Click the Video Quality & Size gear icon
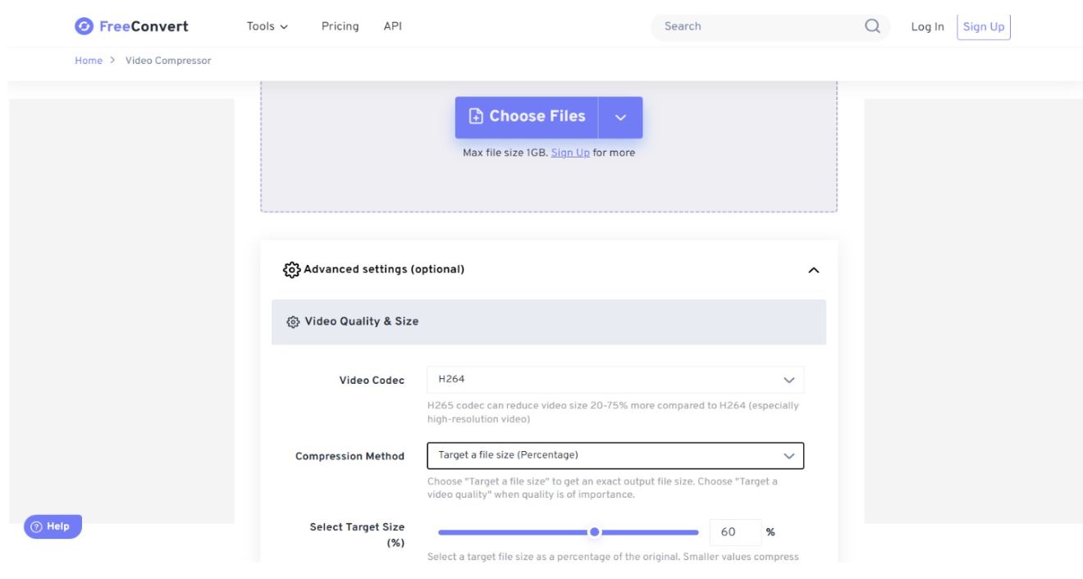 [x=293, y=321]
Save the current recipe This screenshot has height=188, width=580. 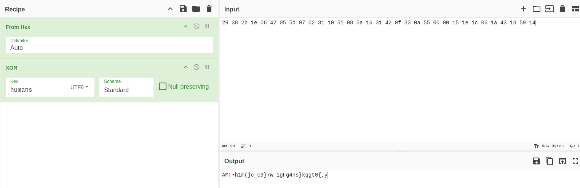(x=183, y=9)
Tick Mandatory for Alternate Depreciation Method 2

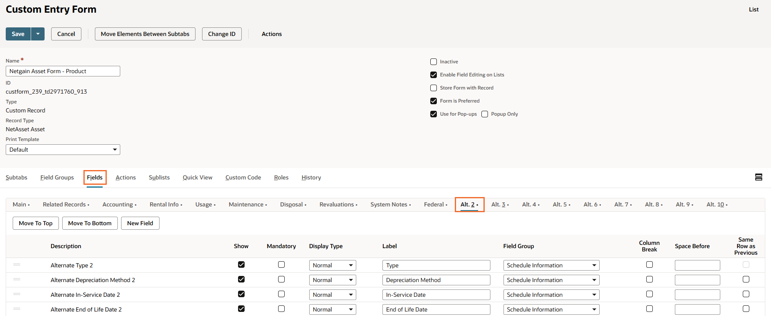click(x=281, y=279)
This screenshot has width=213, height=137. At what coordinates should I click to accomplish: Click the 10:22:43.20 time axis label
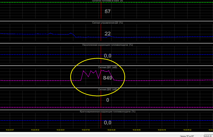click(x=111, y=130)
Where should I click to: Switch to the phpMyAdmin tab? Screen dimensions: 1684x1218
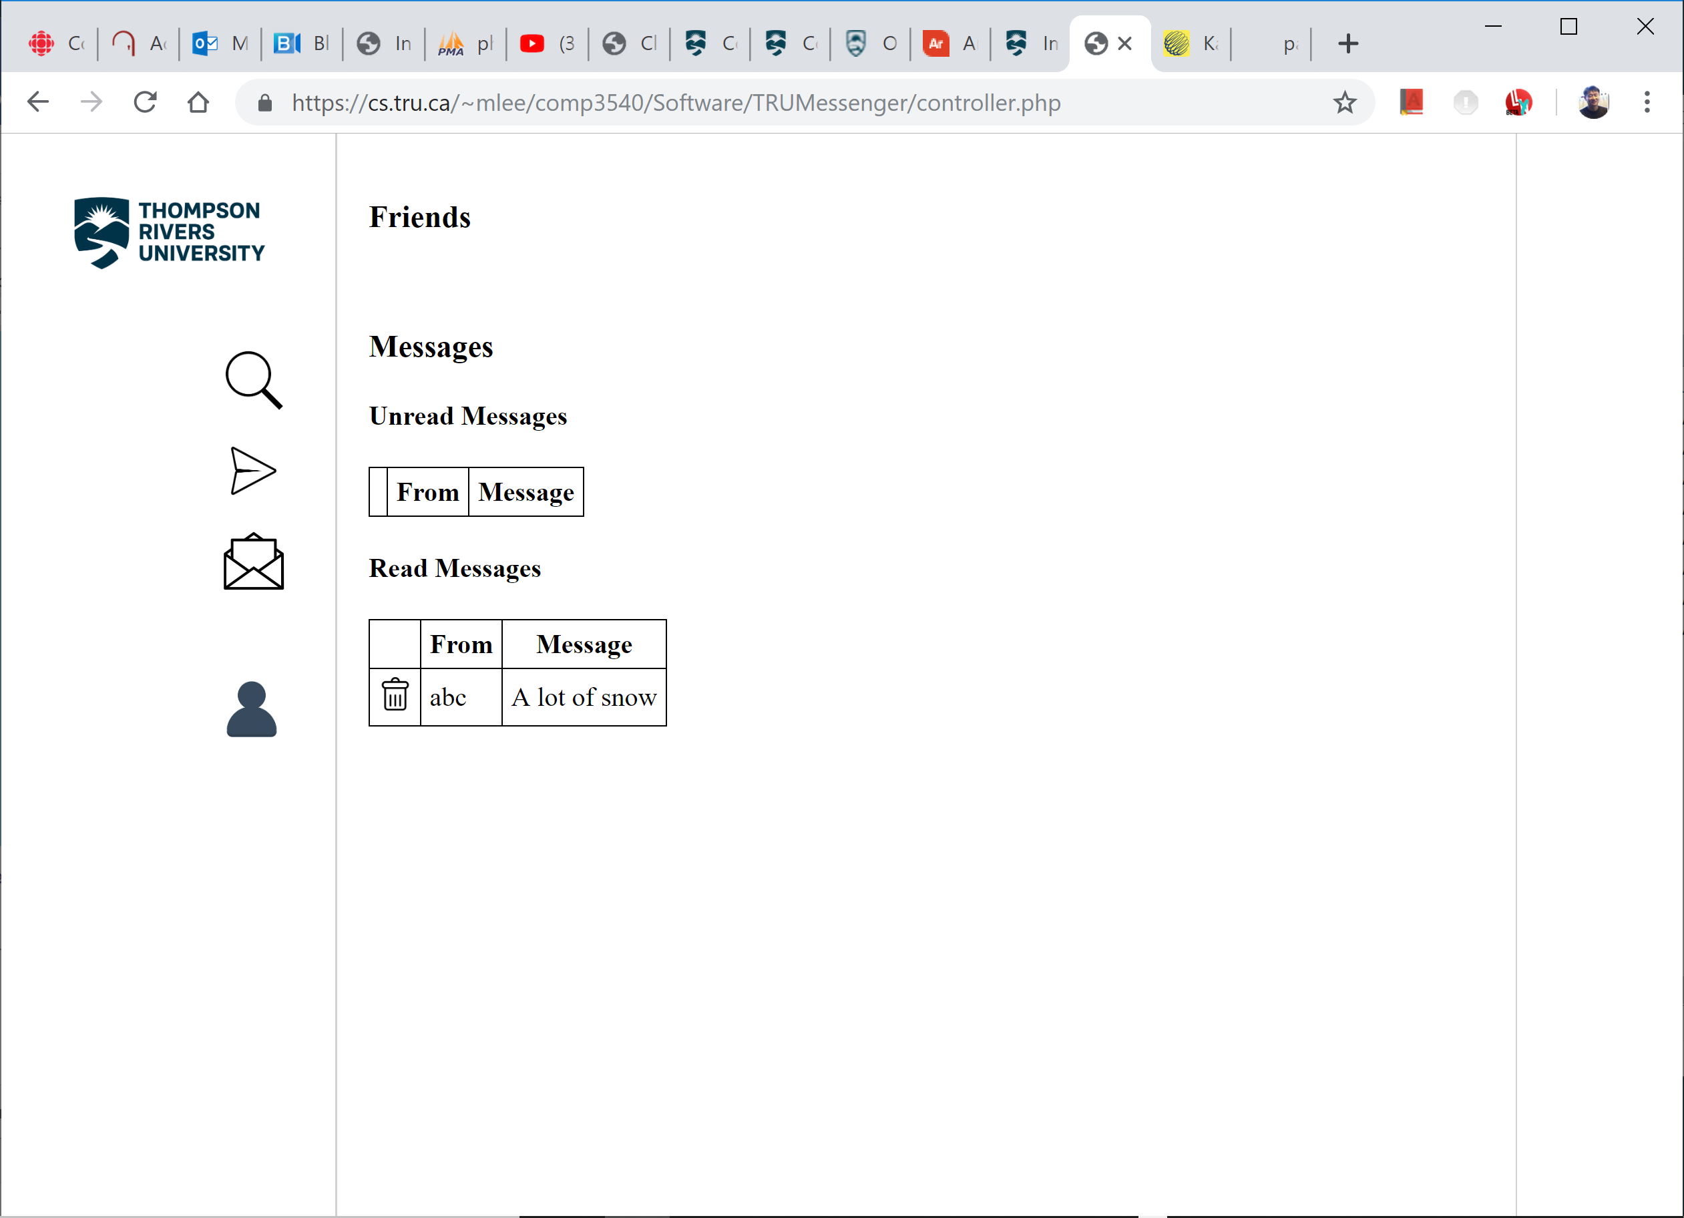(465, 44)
══════════════════════════════
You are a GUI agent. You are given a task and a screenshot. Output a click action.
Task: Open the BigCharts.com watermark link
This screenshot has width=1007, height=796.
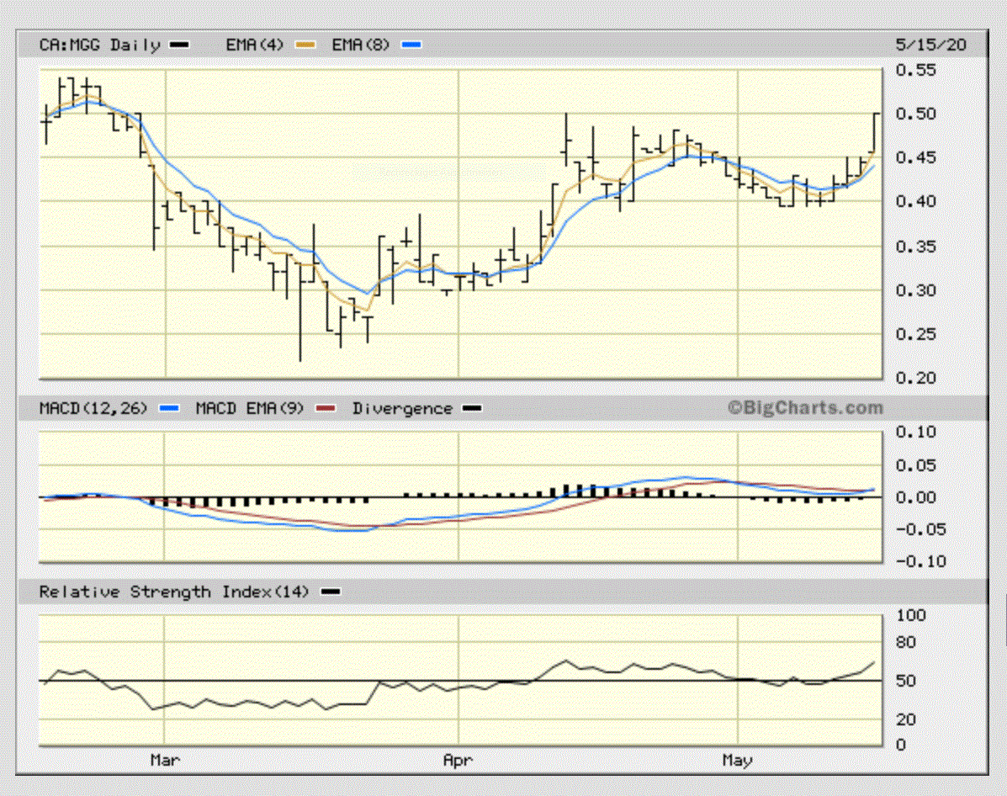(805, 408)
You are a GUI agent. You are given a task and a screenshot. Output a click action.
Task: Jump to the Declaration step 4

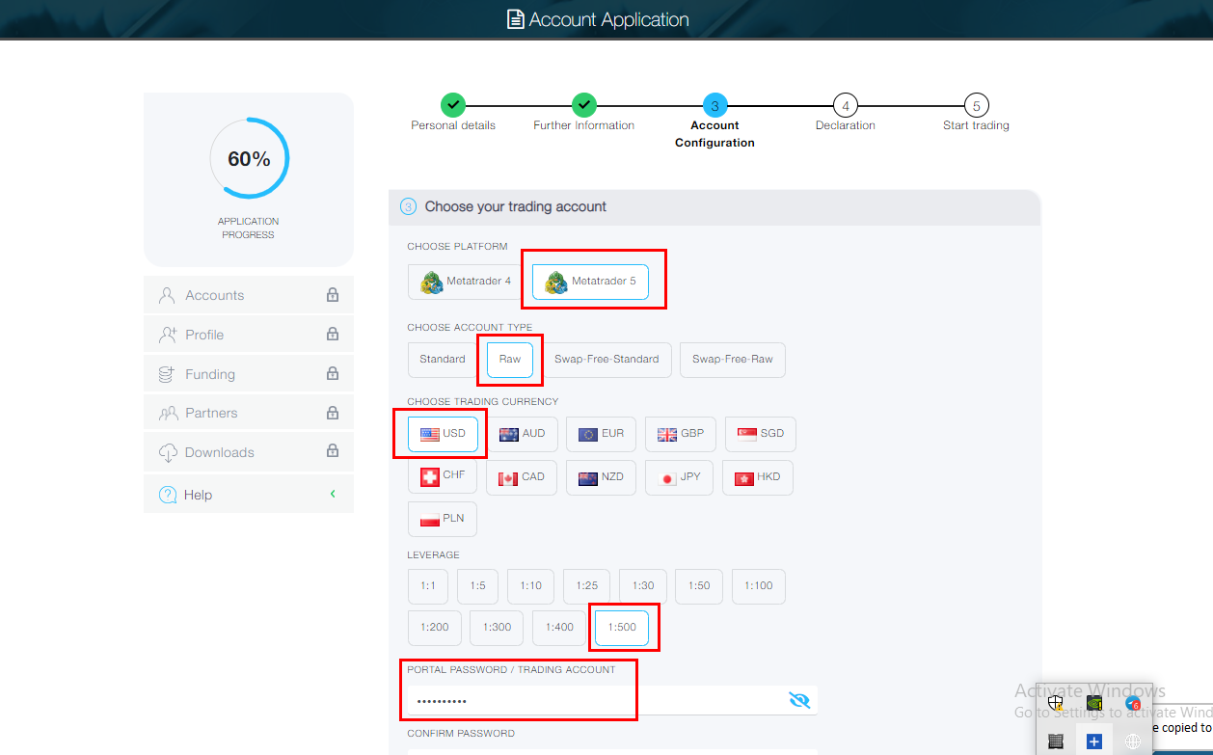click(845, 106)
══════════════════════════════
- _STATED GOAL_
Copy every line from both blocks of rows above that contains the word "should".

- _SOLUTION TO THE EXERCISE_
This screenshot has width=213, height=137. At what coordinates should I click to accomplish: Click the 10:22:43.20 time axis label
Where should I click to: Switch to the phpMyAdmin tab? Screen dimensions: 1684x1218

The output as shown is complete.